- **EXERCISE TEXT**:
========
EJ: I went to a nuns’ book club, which is very interesting because there was this nun who goes around the country and shuts down convents because the sisters are aging out, essentially. She had an expression: “The sisters will be here until they turn up their toes.” And I was driving home thinking, that’s a very funny, morbid nun. She said that the women went into it because they wanted a place to teach, and there’s also a sense of devotion and sacrifice in going out of the world. But what is taking the place of that? I’m a Catholic who’s very skeptical of the church, but there’s an emptiness that can’t seem to be filled now that the sense of devotion is going. So, what’s going to happen?

AM: That’s my next book. [laughing] I think maybe this is one of the things that keeps me hanging on to this flawed institution. We still don’t know what to do about suffering, and we don’t even talk about it anymore. To be human is to suffer. It’s not that if we cure all our diseases we’ll be fine. Cure all the diseases and step off the curb and you’ll still get hit by an SUV. There will always be suffering. This is the fire of Sister Jeanne’s vocation in the book—that there’s so much suffering in the world, how can there be justice?

EJ: She’s my favorite.

AM: She has this theodicy of sorts that argues that children know, from the time they can speak, what is fair. How did they learn that? If we have this sense of fairness that’s innate, why is there so much unfairness and suffering? We don’t talk about this—the inevitablity of suffering—in public discourse. We want closure, we want all grief to end. But all of us as human beings know that there are griefs that don’t end, and we wouldn’t even want them to. That became the illuminating moment in writing this novel, in some ways—to take seriously a character who believes without hesitation that the way the world is made requires eternity, requires that suffering be amended in Heaven just as Christianity promises. She doesn’t say we’ll meet all our relatives again. She says that the unfairness in the way suffering is unavoidable, and distributed so unevenly around the world, can only be amended in eternal life.
========
- **Records from a data source**:
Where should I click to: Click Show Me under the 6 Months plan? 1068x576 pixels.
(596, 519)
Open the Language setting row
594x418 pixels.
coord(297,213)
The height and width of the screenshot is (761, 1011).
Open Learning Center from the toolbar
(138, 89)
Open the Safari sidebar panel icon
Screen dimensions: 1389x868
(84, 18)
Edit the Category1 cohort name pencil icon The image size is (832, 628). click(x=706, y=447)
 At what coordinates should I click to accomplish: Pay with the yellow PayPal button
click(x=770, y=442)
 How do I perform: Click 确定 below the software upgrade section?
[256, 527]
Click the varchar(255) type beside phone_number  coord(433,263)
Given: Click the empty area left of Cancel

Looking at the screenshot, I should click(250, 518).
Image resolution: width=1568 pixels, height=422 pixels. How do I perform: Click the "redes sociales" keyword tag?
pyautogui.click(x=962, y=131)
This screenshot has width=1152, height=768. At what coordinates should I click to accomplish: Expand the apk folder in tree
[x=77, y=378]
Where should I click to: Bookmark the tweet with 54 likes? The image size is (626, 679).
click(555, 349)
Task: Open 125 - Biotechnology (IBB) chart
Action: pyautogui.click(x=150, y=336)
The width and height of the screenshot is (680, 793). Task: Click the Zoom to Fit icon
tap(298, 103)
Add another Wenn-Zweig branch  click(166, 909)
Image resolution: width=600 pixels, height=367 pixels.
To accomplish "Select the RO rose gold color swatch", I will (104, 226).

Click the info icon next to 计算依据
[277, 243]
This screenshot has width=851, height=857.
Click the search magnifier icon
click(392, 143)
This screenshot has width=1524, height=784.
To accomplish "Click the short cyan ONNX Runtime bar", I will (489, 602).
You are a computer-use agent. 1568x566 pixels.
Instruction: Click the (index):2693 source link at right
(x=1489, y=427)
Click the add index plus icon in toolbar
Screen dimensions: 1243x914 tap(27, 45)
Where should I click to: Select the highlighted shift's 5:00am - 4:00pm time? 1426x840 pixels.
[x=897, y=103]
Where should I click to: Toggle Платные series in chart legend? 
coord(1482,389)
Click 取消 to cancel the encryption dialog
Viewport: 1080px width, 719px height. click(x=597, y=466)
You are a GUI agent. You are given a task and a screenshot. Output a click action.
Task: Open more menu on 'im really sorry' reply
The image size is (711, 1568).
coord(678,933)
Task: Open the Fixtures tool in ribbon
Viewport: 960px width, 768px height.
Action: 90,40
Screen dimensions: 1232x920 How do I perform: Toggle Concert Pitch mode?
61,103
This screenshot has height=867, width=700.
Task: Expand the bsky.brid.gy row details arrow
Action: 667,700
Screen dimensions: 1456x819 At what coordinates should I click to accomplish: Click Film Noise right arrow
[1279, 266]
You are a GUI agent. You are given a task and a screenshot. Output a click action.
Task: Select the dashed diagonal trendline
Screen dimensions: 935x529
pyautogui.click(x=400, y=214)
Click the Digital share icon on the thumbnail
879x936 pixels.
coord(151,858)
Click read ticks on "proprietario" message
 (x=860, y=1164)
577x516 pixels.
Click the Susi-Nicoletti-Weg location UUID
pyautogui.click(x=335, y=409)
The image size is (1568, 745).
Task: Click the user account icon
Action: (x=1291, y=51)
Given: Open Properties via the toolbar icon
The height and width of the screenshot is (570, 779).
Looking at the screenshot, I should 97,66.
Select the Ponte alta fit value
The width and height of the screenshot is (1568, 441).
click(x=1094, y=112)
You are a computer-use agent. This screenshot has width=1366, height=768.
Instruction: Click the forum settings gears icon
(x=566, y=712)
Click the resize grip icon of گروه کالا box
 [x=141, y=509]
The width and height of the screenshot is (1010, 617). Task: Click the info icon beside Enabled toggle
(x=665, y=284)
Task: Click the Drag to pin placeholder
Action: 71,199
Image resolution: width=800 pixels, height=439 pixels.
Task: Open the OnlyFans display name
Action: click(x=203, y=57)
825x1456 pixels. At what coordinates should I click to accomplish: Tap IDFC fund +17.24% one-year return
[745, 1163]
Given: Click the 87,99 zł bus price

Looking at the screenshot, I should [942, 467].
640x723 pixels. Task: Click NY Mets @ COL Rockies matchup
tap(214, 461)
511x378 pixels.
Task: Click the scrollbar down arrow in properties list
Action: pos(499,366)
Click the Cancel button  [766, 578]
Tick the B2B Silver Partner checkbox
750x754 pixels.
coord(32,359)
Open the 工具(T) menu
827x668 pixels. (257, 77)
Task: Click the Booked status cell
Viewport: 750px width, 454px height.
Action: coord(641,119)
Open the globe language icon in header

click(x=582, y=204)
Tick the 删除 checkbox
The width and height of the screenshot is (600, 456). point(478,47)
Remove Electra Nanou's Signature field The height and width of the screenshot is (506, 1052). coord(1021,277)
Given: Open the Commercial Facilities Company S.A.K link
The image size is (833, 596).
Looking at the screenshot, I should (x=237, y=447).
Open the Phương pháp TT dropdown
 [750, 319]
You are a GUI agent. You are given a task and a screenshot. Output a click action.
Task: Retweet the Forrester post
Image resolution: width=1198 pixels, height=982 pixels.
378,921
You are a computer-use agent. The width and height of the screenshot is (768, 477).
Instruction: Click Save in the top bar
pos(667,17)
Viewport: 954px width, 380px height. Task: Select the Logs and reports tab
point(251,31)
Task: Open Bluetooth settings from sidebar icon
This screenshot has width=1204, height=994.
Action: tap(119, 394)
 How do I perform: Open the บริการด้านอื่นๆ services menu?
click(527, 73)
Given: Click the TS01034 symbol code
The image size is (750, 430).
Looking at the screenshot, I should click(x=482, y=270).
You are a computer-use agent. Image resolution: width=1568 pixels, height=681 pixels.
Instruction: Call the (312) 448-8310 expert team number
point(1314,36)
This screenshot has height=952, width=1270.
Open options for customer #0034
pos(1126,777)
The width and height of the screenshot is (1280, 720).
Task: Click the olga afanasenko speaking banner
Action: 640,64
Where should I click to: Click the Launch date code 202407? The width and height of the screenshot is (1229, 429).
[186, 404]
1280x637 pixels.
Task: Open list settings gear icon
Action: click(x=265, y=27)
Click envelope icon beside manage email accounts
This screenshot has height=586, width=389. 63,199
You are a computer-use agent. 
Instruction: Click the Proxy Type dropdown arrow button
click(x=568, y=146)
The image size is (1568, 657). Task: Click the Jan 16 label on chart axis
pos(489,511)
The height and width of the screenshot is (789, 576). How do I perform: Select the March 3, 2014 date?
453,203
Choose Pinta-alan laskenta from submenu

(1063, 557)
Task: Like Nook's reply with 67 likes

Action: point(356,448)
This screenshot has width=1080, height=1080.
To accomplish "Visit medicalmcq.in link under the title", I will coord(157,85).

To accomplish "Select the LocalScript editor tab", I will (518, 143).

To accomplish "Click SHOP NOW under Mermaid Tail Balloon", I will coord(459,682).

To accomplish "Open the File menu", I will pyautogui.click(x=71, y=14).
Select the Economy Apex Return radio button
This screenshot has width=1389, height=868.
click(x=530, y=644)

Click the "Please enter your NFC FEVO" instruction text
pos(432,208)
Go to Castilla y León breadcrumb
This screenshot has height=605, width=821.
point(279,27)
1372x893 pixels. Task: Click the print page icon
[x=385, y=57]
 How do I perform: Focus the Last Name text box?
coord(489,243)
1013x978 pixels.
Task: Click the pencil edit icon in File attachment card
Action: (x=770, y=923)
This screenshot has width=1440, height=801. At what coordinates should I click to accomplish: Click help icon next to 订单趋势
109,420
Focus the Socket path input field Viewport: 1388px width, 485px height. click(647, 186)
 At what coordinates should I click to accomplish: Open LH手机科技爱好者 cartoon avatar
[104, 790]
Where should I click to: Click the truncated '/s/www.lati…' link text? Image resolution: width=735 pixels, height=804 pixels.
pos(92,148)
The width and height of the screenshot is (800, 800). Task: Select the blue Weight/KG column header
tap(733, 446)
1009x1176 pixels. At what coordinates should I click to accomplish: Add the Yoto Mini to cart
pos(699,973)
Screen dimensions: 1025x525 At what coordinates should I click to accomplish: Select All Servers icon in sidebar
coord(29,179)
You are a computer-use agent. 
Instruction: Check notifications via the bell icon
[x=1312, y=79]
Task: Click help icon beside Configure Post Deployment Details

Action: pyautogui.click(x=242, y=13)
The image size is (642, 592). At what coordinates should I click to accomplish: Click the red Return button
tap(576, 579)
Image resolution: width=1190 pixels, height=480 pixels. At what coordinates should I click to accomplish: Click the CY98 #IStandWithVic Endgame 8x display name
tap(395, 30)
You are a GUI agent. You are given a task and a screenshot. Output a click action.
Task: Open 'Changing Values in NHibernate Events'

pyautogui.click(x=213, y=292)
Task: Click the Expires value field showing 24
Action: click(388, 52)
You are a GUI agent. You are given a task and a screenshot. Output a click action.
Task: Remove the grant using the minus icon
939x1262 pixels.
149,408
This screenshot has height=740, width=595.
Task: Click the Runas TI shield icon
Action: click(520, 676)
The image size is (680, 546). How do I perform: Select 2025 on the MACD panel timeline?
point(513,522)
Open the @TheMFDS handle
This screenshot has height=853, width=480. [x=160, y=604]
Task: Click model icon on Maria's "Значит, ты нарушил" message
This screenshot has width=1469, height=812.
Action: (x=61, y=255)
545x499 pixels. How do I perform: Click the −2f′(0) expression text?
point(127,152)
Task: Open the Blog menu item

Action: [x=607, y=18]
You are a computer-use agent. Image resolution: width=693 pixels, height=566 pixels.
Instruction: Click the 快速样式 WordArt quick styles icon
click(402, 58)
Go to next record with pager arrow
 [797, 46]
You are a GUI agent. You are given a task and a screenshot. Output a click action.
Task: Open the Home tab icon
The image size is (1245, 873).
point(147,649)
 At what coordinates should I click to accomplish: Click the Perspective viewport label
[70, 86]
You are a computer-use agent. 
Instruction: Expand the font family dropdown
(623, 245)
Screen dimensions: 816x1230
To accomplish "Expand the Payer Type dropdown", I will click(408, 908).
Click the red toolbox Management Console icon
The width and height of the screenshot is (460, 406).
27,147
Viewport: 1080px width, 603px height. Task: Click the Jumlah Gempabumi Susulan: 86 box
========
- **TO DO**:
a) Quote every sentence in the interview about nuns and suffering that ends with a question mark.
b) Please write the next part of the interview about nuns and suffering, picking up after its final sentence.

- **TASK RESULTS**:
a)
- But what is taking the place of that?
- So, what’s going to happen?
- This is the fire of Sister Jeanne’s vocation in the book—that there’s so much suffering in the world, how can there be justice?
- How did they learn that?
- If we have this sense of fairness that’s innate, why is there so much unfairness and suffering?

b)
There was a moment that brought this home for me, when I was just starting this book, a story that was in the Metro section of The Washington Post. It was right after a storm came through the Washington area, a violent summer storm. It was a Sunday afternoon and a family was walking through a park. It was a mother, a father, and their young two sons. They saw the dark clouds and knew they had to turn back. Then the rain started falling, and they were running and laughing, getting back to the car, and then a branch fell on the six-year-old son. The father turned and went to his son and knew immediately that the son was not going to live. And in this report, the father was quoted as saying, “I held him and I said, ‘It’s OK. Go to Jesus.’” And the boy died in his arms.

Take the whole, sometimes awful, history of Christianity and put it up against its value at that moment, its value to that father, and I’d say it’s been worth it. Who would want to take that comfort away from that man? Who would argue that it would have been better for that father to say to his dying child, “Hey, life’s unfair. You know, you had a good six years. You can’t expect eternity after that.” We don’t talk about this. We don’t talk about the restoration of justice against the injustice, the unevenness, the unavoidability of suffering that comes along with being human.

Alice McDermott is the author of seven previous novels, including After This; Child of My Heart; Charming Billy, winner of the 1998 National Book Award; At Weddings and Wakes; and Someone—all published by FSG. That Night, At Weddings and Wakes, and After This were all finalists for the Pulitzer Prize. Her stories and essays have appeared in The New York Times, The Washington Post, The New Yorker, Harper’s Magazine, and elsewhere. She is the Richard A. Macksey Professor of the Humanities at Johns Hopkins University.

Eddie Joyce is the author of Small Mercies. He was born and raised on Staten Island and now lives with his family in Brooklyn. He is at work on his second novel.